When the Blessed One had thus spoken, the disciples said: "O thou who rejoicest in kindness having its source in compassion, thou great cloud of good qualities and of benevolent mind, thou quenchest the fire that vexeth living beings, thou pourest out nectar, the rain of the law! We shall do, O Lord, what the Tathagata commands. We shall fulfill his behest; the Lord shall find us obedient to his words."
And this vow of the disciples resounded through the universe, and like an echo it came back from all the Bodhisattvas who are to be and will come to preach the good law of Truth to future generations.

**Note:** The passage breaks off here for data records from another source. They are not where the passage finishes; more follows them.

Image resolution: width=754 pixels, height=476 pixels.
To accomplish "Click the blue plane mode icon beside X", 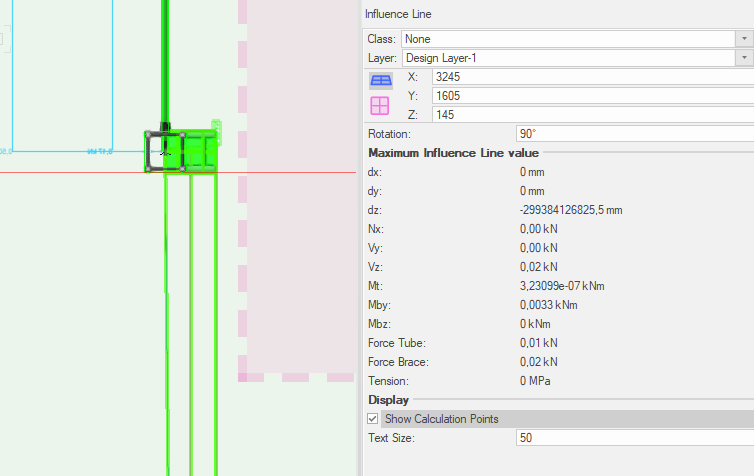I will (x=381, y=81).
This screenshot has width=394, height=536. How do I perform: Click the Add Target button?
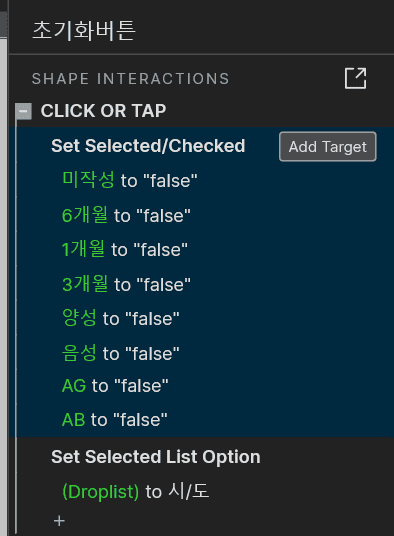(x=327, y=147)
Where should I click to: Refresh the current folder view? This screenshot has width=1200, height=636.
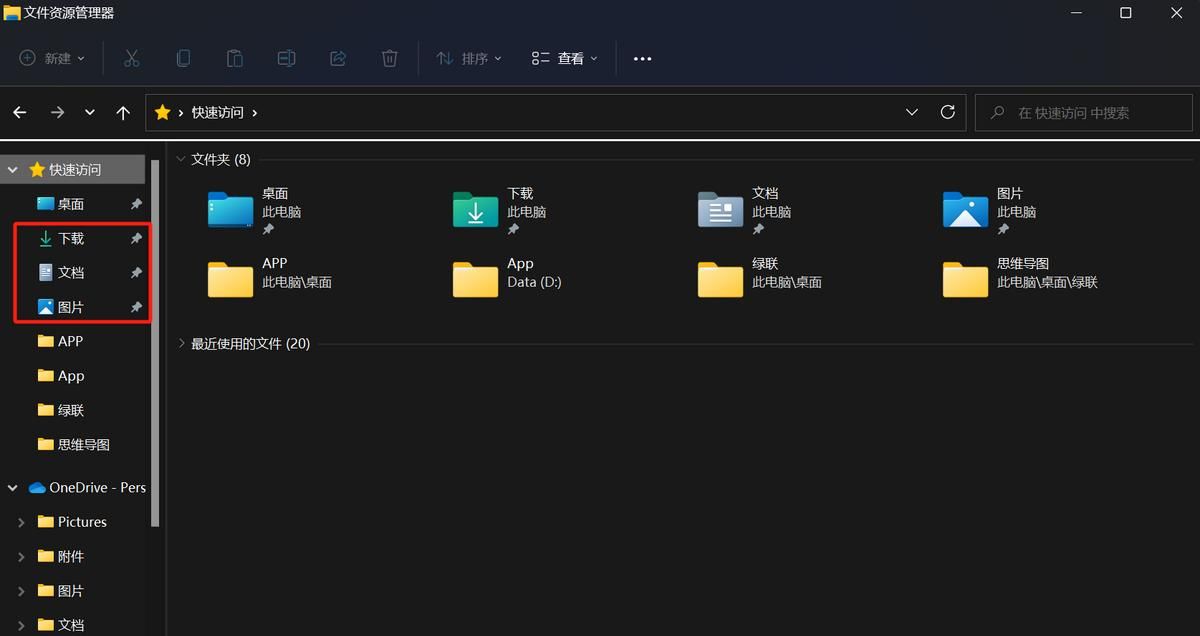tap(947, 112)
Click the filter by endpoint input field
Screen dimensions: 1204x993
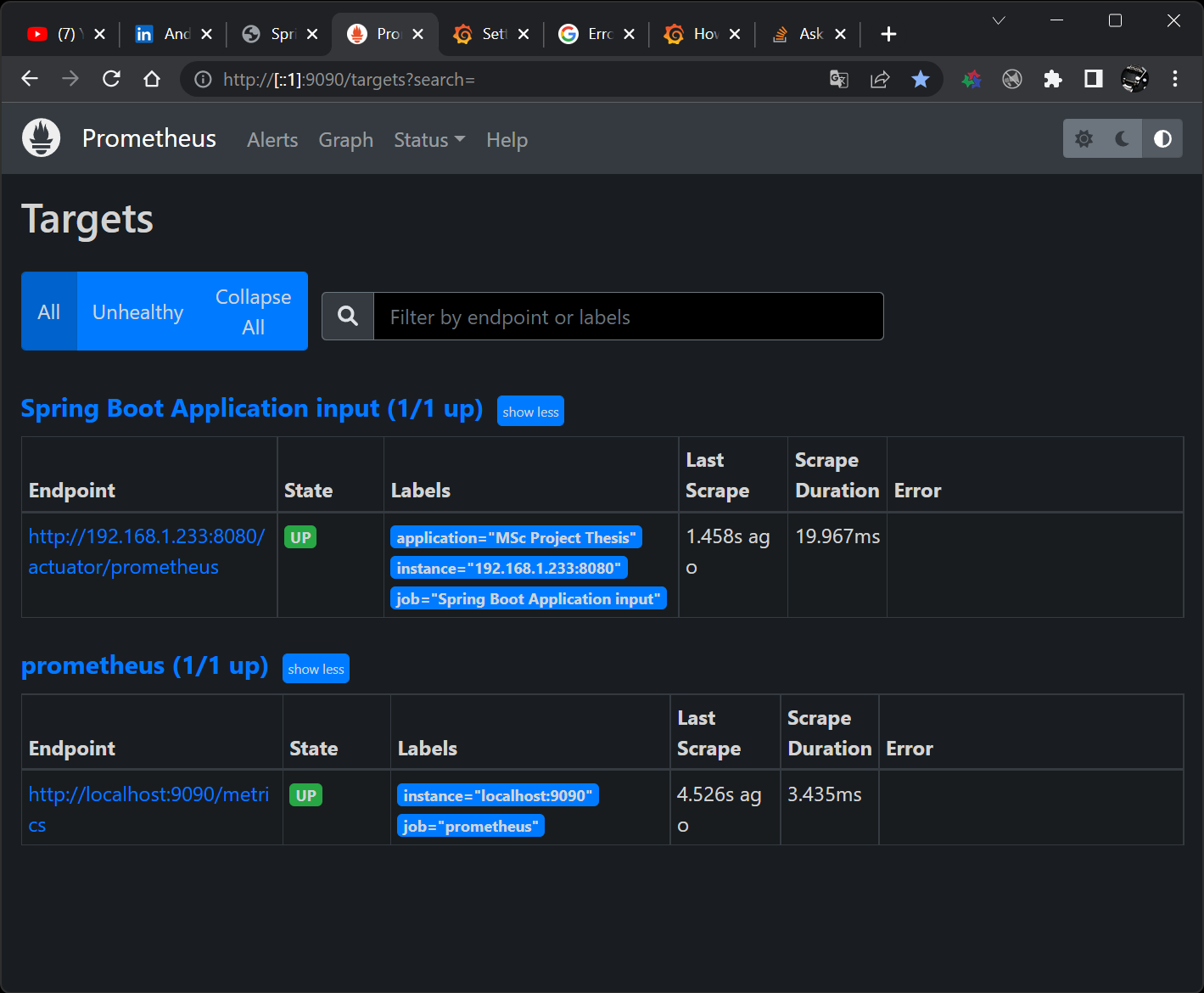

And the Blessed One said: "The Tathagata is like unto a powerful king who rules his kingdom with righteousness, but being attacked by envious enemies goes out to wage war against his foes. When the king sees his soldiers fight he is delighted with their gallantry and will bestow upon them donations of all kinds. Ye are the soldiers of the Tathagata, while Mara, the Evil One, is the enemy who must be conquered. And the Tathagata will give to his soldiers the city of Nirvana, the great capital of the good law. And when the enemy is overcome, the Dharma-raja, the great king of truth, will bestow upon all his disciples the most precious crown, which jewel brings perfect enlightenment, supreme wisdom, and undisturbed peace."